演習のねらい - 動物福祉の評価に関するコラムの一部を、「動物福祉の評価ツールのご紹介-1」を含む語句から書き始め、「少し情報が欲しいところです。」の直後で止めて書き直す。その際、「日本学術会議」を「関係学会」に置き換えて編集すること。

本文 -
****

動物福祉の評価ツールのご紹介-1
〜AVMA主催の“学生動物福祉状況の評価コンテスト”〜
動物の福祉状況を良くしていこうと言われていますが、日本では、法律、指針や、日本学術会議のガイドラインにおいて、動物の福祉状況に関する評価方法の、簡便で使いやすい具体的な記述・指標は見当たりません。特に動物実験においては、法規制が求めるところが機関管理なので、具体的な記述や指標を設定することにむずかしいところがあることも理解ができますが、動物実験を管理し施行状況の評価を任される立場の視点から見ると、もう少し情報が欲しいところです。
実験動物の福祉状況の評価について世界に目を向けると、2014年にTexas A&M UniversityのBonnie V. BeaverとAAALAC InternationalのKathryn Bayneが、“Animal Welfare Assessment Considerations”1)という記事で評価法を公開しています。本コラムでは、数回にわたって、この視点から少し深堀りしてみましょう。
まず触れたいのは、“北米で、学生を対象とした動物福祉状況の評価コンテストが行われる”ことを紹介したイリノイ大学のニュース2)です。学生だけでなく、私たち実験動物医学の専門家の能力向上にも役立つのではないかと思い、紹介することにしてみました。
AVMAが学生対象に動物福祉評価コンテストを開催
イリノイ大学のニュースが詳しく紹介していたのは、AVMA(American Veterinary Medical Association)が先月(2022年11月)に開催した、“学生を対象とした動物福祉評価コンテスト:ANIMAL WELFARE ASSESSMENT CONTEST” 3)(下図は、その登録募集のチラシのコピー)についてです。本コンテストは、もともとミシガン州立大学(MSU)とパデュー大学の教員が提案し、2002年にMSU、ゲルフ大学、ウィスコンシン大学、パデュー大学の代表4チームが集まって始めた小さなコンテストから始まりました。これが、2014年には、北米各地の学校から合計28チーム、116名の参加者を集めるようになり、いまの形になったとのことです。当初は対象動物を家畜としていましたが、現在では、生産動物、コンパニオンアニマル、実験動物、エキゾチックアニマルにまで拡大しています。今年(2022年)の動物種には、展示用に飼育された鶏(愛玩用)、乳用牛(主に搾乳群に入らないオス)、水族館のタコが含まれます。仮想のしなりを設定は、アニマルシェルターの犬・猫です。参加者は、輸送、住居、健康、トレーニング、退役 、生産、屠殺/安楽死など、各動物種の生活のすべての側面における福祉を評価することになっています。頭足類を評価の対象に入れるところは、AVMAが時代の趨勢を敏感に反映していこうとする姿勢がうかがえます。このような先取の精神には見習う点があります。

****

保存された記録 -
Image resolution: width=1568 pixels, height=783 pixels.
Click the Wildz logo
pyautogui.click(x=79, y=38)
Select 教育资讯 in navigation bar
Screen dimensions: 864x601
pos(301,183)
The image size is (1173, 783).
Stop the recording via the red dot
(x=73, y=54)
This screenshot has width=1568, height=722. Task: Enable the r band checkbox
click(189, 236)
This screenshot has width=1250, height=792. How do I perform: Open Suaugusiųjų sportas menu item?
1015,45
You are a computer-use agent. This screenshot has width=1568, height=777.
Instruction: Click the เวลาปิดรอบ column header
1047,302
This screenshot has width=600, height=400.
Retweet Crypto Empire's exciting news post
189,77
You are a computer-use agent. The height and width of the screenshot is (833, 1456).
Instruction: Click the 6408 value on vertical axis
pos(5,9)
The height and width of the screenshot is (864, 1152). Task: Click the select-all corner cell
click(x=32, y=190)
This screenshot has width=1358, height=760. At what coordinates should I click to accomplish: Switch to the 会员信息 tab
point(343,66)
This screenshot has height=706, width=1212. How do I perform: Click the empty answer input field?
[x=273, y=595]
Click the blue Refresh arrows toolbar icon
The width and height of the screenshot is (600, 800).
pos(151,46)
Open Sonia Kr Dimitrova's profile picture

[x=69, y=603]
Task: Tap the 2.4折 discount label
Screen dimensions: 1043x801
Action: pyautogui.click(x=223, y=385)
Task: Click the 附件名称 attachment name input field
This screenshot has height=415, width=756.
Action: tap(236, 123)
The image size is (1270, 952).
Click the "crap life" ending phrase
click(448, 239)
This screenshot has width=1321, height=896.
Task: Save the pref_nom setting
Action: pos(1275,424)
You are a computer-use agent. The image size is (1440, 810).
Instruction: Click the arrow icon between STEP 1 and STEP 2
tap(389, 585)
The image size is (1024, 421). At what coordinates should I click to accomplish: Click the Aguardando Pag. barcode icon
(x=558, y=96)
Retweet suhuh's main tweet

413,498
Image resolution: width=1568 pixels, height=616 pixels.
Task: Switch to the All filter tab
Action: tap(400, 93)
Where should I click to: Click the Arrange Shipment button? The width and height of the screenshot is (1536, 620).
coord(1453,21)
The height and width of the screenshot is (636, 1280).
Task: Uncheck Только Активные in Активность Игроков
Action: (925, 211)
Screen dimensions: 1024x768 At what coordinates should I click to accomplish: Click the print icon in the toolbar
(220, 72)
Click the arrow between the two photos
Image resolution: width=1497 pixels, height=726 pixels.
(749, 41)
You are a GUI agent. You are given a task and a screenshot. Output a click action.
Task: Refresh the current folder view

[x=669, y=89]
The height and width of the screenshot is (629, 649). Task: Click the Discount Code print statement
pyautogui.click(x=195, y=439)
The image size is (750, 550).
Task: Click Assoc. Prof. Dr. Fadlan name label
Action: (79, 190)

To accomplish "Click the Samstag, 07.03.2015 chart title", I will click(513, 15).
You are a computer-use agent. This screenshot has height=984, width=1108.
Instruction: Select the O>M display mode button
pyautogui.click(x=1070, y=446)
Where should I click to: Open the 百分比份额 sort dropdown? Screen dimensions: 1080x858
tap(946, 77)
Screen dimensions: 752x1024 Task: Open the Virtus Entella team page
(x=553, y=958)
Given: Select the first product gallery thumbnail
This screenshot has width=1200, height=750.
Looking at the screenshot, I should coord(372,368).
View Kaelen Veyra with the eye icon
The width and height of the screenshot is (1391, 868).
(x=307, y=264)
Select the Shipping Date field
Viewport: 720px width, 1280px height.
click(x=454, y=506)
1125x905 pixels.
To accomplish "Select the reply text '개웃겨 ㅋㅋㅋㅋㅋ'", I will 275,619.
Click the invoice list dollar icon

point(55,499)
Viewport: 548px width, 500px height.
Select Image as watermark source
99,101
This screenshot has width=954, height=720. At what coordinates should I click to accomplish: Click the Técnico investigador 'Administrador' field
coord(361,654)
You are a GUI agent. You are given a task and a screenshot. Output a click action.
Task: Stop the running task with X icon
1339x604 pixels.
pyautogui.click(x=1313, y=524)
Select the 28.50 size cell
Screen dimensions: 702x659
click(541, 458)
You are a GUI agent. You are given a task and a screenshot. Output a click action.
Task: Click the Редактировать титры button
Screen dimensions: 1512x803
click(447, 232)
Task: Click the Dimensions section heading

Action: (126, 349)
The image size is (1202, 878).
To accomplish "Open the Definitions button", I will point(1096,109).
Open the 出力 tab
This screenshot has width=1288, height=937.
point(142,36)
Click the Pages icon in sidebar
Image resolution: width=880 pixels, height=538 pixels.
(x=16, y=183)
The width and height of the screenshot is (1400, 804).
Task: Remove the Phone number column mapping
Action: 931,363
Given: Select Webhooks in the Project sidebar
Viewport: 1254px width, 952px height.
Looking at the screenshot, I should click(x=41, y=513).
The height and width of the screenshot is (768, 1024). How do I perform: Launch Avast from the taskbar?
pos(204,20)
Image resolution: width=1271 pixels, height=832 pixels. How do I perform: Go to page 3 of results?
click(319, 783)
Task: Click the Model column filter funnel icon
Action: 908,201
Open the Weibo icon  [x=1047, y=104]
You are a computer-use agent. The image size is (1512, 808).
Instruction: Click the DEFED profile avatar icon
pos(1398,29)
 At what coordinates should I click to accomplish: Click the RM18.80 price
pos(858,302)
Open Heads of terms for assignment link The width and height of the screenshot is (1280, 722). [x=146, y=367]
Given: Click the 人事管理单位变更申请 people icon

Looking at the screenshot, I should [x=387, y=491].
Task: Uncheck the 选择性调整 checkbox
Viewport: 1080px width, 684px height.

****

演習の結果 -
動物福祉の評価ツールのご紹介-1
〜AVMA主催の“学生動物福祉状況の評価コンテスト”〜
動物の福祉状況を良くしていこうと言われていますが、日本では、法律、指針や、関係学会のガイドラインにおいて、動物の福祉状況に関する評価方法の、簡便で使いやすい具体的な記述・指標は見当たりません。特に動物実験においては、法規制が求めるところが機関管理なので、具体的な記述や指標を設定することにむずかしいところがあることも理解ができますが、動物実験を管理し施行状況の評価を任される立場の視点から見ると、もう少し情報が欲しいところです。